→ WHAT TO DO
- 1) List every programming language the discussion of compact code names.
- 2) In the discussion of compact code, what did the language author build in under 50 lines?

→ TEXT SEGMENT
That could be a good thing, but I'm not convinced that the extremely sparse code is worth the (to me at least) extreme lack in readability.
Code golf can be fun in any language, but it seems few of us have gone back to writing other code and decided it's worth aiming for code that small. In fact, I've more than once rewritten code to be longer because it made it easier to read.
That said, there are good parts in terms of language constructs etc. that'd be worth learning from. If only it wasn't so incredibly annoying to decipher the code (yes, I'm sure it gets faster when you get used to it).
Just to be that guy. Yeah, it's cool that the language author built a text editor in under 50 lines, and there's a sort of geeky hacky appeal to trying to cram as much functionality as possible into as small a space as possible.
But what does it actually mean in terms of programming? How maintainable is "small code"? How readable is it? (Well, you answered that question already.) How hackable is it?
It's a curiosity, and a really fun one! But it's not practical.
I wouldn't say the code is really that small in its language context, which is why comparing code by lines is inherently fallacious.
It's just that a large percentage of languages are quite similar in how they're structured. Since Pascal and at least until Java/C#, most mainstream languages ended up roughly doing "one thing" per line. Quite often one function call or simple mathematical operation. Then each function or block of a larger one does one larger thing. And so forth.
Code and/or languages that break that paradigm are often confusing to "switchers" and thus often abandoned or maligned way too early.
But most often, they're just scanned differently.
Assembly would be the opposite end. It basically takes "do one thing per line" to the extreme. But quite often, experienced asm programmers scan the program by blocks, as some patterns are quite common or you find some constant/string to attach your focus to, then continue from there into the details.

→ PROVIDED MATERIAL
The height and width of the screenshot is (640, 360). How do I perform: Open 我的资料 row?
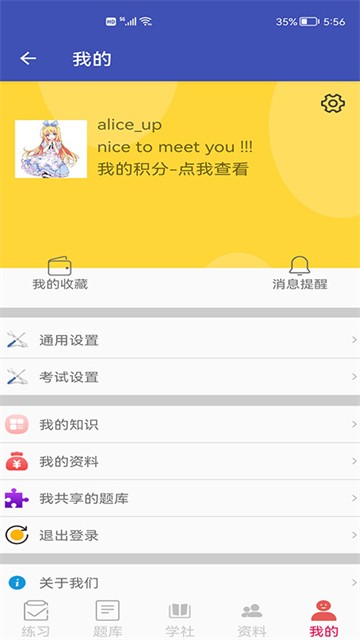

→ RESULTS FOR EACH TASK
- 1) Pascal, Java, C#, Assembly

- 2) A text editor.